By Leonardo Goy
BRASILIA, Dec 9 (Reuters) - Brazil's antitrust watchdog Cade has not ruled out the possible division of wireless carrier TIM Participações SA into units to be bought up by local rivals, a government source familiar with the agency's reasoning told Reuters on Monday.
Last week, Cade issued a decision requiring Spain's Telefonica SA to exit its indirect stake in TIM or find a new partner for its own local wireless unit, known as Vivo.
In the ruling, Cade said TIM Brasil, as the local affiliate of Telecom Italia SpA is known, could not be sold entirely to another carrier operating in Brazil. That prohibition would not necessarily hold if TIM Brasil were broken into smaller units, the source said, adding that such a scenario would be evaluated on a case-by-case basis.
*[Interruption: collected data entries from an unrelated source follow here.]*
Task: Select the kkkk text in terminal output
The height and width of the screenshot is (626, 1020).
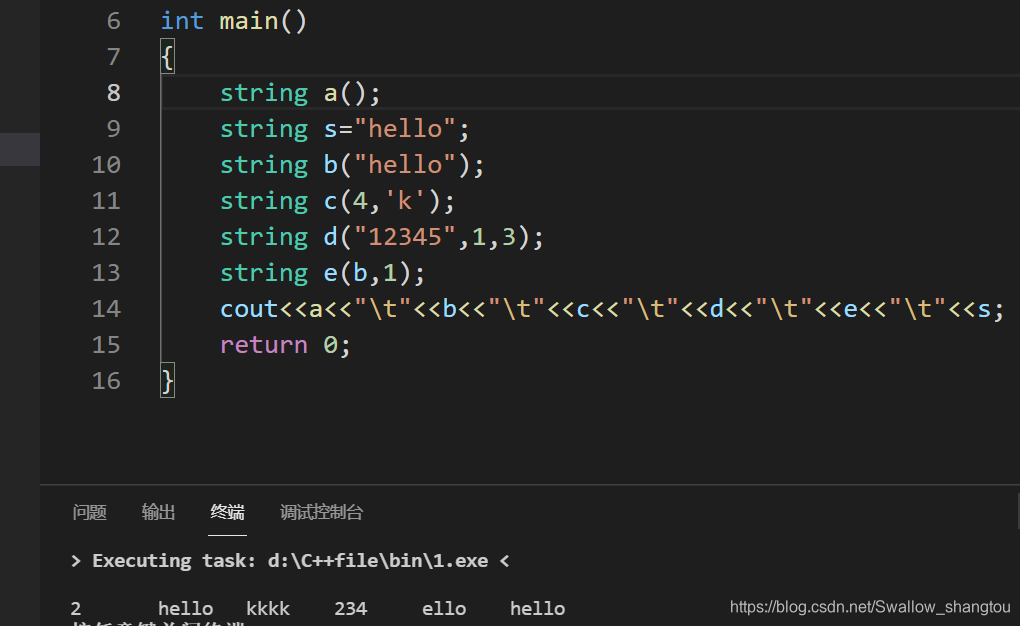Action: coord(267,608)
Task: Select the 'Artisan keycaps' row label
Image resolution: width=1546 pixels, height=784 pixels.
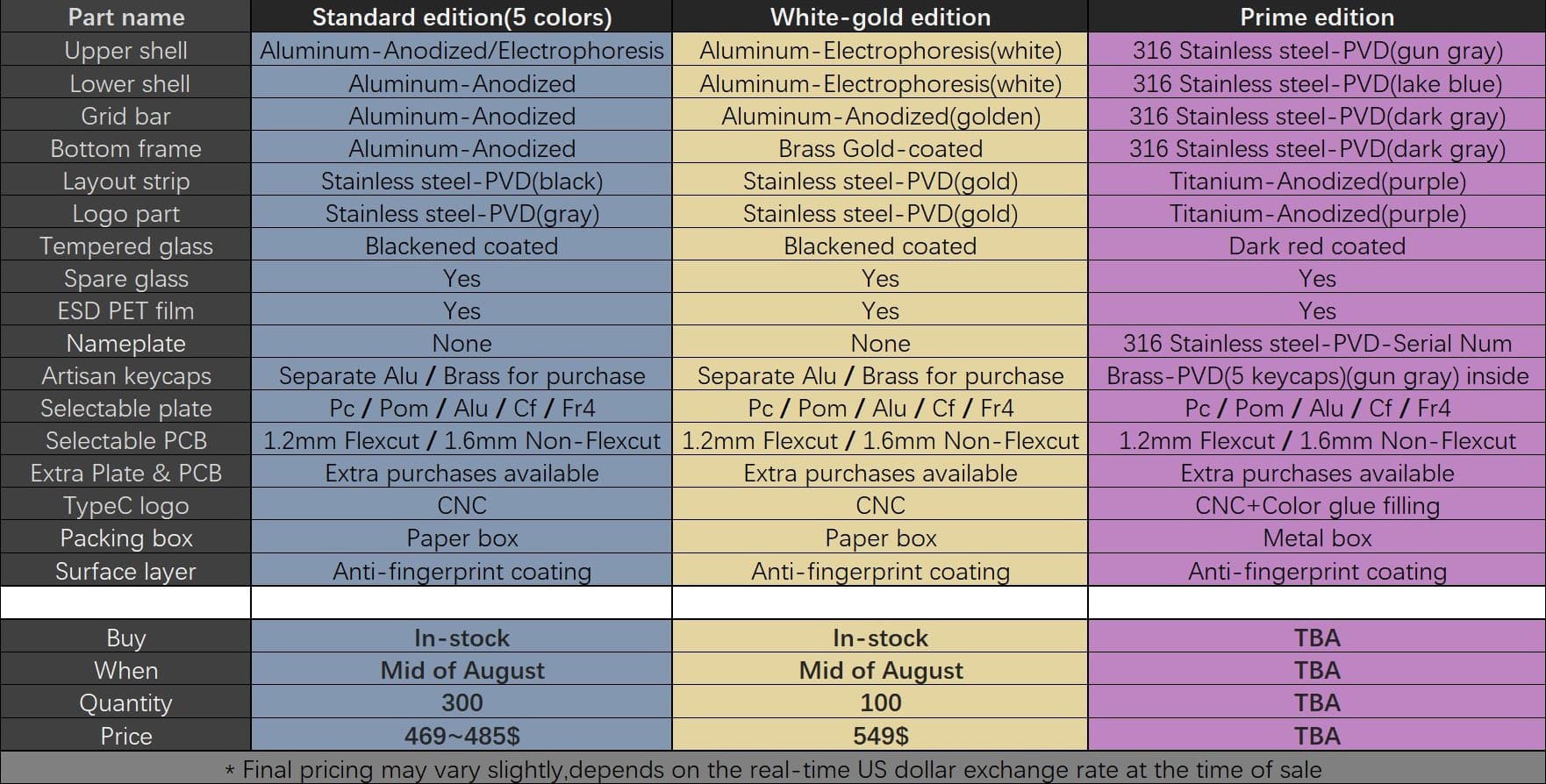Action: coord(125,375)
That could leave more options open to Telefonica, whose plans to gradually increase its stake in Telecom Italia have been snagged by antitrust concerns in Brazil, where the two companies control over half of the domestic wireless market.
Shares of TIM Brasil fell 0.2 percent to 11.68 reais on Monday. The stock is up 48 percent this year.
Executives at TIM and Telecom Italia have said repeatedly there is no process underway for the sale or breakup of TIM.
Cade has still not concluded whether the Brazilian market would remain competitive enough with three big wireless carriers rather than the current four, according to the source.
"What Cade has said is that it doesn't want a reduction to three companies through one taking over another entirely," said the source.